## [任务指令 1]
请一字不差地复述原文中从“设置干扰词。敏感词检测时会将待检测文本中的干扰词过滤掉再匹配。”到“sensitiveWordTool.clearWords()”的这一段。
## [任务指令 2]
根据原文,.match 方法在没有匹配到任何敏感词时返回什么?

## [原文]
◇ ◇ ◇ ◇ ◇ ◇ ◇

设置干扰词。敏感词检测时会将待检测文本中的干扰词过滤掉再匹配。

示例
const sensitiveWordTool = new SensitiveWordTool()
sensitiveWordTool.setNoiseWords(' $')

.clearWords

清空当前设置的所有敏感词。

示例
const sensitiveWordTool = new SensitiveWordTool()
sensitiveWordTool.clearWords()

.addWords

继续增加敏感词。

示例
const sensitiveWordTool = new SensitiveWordTool()
sensitiveWordTool.addWords(['王八蛋', '王八羔子', '测试', '江南皮革厂'])

.match

从文本中匹配出所有出现过的敏感词。返回匹配到的敏感词数组,如未匹配则返回空数组。

示例
const sensitiveWordTool = new SensitiveWordTool()
sensitiveWordTool.addWords(['王八蛋', '王八羔子', '测试', '江南皮革厂'])
sensitiveWordTool.match('浙江温州,江南《皮革厂》老板王(八)蛋,带着小姨子跑了') // ['江南皮革厂', '王八蛋']

.verify

检测文本中是否出现了敏感词。返回 true or false

示例
const sensitiveWordTool = new SensitiveWordTool()
sensitiveWordTool.addWords(['王八蛋', '王八羔子', '测试', '江南皮革厂'])

◇ ◇ ◇ ◇ ◇ ◇ ◇

## [给定数据]
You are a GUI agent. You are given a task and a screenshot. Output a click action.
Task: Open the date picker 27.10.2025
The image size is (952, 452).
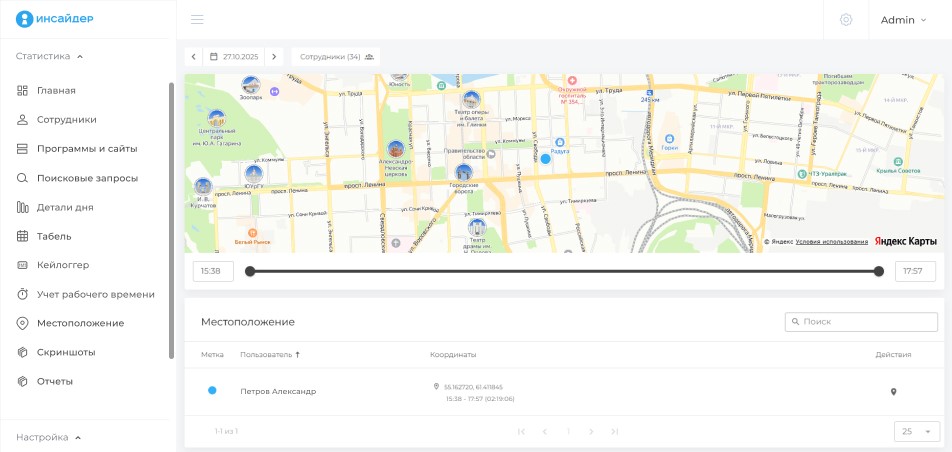coord(234,57)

◇ ◇ ◇ ◇ ◇ ◇ ◇

## [书面回答 1]
设置干扰词。敏感词检测时会将待检测文本中的干扰词过滤掉再匹配。

示例
const sensitiveWordTool = new SensitiveWordTool()
sensitiveWordTool.setNoiseWords(' $')

.clearWords

清空当前设置的所有敏感词。

示例
const sensitiveWordTool = new SensitiveWordTool()
sensitiveWordTool.clearWords()

## [书面回答 2]
返回空数组。